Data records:
[Start of section]
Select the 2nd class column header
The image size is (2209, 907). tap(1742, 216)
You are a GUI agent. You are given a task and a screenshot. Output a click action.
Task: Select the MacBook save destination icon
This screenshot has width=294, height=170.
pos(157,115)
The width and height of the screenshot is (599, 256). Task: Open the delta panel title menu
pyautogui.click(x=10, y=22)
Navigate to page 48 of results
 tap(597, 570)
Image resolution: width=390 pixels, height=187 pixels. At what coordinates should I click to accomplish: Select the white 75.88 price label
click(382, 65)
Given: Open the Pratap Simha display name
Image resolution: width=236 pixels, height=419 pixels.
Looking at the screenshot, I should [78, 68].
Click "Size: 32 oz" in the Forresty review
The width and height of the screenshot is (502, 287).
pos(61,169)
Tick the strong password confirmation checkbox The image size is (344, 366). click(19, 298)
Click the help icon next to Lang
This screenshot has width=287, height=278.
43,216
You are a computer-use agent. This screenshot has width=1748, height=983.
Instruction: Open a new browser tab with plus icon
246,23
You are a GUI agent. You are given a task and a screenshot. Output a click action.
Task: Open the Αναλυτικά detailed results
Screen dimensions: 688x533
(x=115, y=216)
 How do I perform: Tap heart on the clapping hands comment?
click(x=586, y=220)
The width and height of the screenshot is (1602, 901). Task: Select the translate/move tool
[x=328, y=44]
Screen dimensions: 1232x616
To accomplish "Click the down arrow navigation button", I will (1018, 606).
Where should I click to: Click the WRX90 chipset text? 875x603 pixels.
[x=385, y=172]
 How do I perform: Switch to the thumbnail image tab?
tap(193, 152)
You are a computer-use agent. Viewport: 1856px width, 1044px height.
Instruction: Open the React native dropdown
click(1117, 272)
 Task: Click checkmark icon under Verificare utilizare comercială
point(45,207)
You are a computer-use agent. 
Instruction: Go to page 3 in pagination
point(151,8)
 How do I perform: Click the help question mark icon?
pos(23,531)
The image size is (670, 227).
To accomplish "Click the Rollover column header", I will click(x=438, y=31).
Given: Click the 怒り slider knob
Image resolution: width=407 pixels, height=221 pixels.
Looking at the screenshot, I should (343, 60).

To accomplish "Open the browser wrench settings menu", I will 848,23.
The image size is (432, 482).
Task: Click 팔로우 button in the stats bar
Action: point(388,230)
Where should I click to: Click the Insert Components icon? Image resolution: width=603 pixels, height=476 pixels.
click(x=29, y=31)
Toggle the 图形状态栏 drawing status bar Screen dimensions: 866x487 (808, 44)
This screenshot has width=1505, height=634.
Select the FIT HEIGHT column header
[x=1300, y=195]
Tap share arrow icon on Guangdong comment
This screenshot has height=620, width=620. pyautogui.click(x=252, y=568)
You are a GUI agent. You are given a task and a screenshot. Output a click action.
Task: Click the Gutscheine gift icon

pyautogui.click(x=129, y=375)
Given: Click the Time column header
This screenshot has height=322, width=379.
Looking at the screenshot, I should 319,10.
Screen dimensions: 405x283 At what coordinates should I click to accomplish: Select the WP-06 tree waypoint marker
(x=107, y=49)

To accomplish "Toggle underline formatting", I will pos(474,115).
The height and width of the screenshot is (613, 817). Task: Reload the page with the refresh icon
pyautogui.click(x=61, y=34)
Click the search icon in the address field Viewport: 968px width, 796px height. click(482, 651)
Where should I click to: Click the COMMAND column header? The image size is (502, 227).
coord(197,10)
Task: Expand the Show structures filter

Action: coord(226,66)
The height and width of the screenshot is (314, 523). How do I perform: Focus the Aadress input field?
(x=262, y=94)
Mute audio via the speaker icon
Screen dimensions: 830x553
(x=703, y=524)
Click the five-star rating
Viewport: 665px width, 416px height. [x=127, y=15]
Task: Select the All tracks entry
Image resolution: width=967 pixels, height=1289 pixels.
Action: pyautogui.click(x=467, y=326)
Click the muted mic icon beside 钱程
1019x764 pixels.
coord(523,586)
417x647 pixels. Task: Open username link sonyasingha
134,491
[End of section]
Exercise objective → Starting at the line that contains "Tap share arrow icon on Guangdong comment", copy every line down to the last line of the records above, exactly as written.

Exercise result →
Tap share arrow icon on Guangdong comment
This screenshot has height=620, width=620. pyautogui.click(x=252, y=568)
You are a GUI agent. You are given a task and a screenshot. Output a click action.
Task: Click the Gutscheine gift icon

pyautogui.click(x=129, y=375)
Given: Click the Time column header
This screenshot has height=322, width=379.
Looking at the screenshot, I should 319,10.
Screen dimensions: 405x283 At what coordinates should I click to accomplish: Select the WP-06 tree waypoint marker
(x=107, y=49)

To accomplish "Toggle underline formatting", I will pos(474,115).
The height and width of the screenshot is (613, 817). Task: Reload the page with the refresh icon
pyautogui.click(x=61, y=34)
Click the search icon in the address field Viewport: 968px width, 796px height. click(482, 651)
Where should I click to: Click the COMMAND column header? The image size is (502, 227).
coord(197,10)
Task: Expand the Show structures filter

Action: coord(226,66)
The height and width of the screenshot is (314, 523). How do I perform: Focus the Aadress input field?
(x=262, y=94)
Mute audio via the speaker icon
Screen dimensions: 830x553
(x=703, y=524)
Click the five-star rating
Viewport: 665px width, 416px height. [x=127, y=15]
Task: Select the All tracks entry
Image resolution: width=967 pixels, height=1289 pixels.
Action: pyautogui.click(x=467, y=326)
Click the muted mic icon beside 钱程
1019x764 pixels.
coord(523,586)
417x647 pixels. Task: Open username link sonyasingha
134,491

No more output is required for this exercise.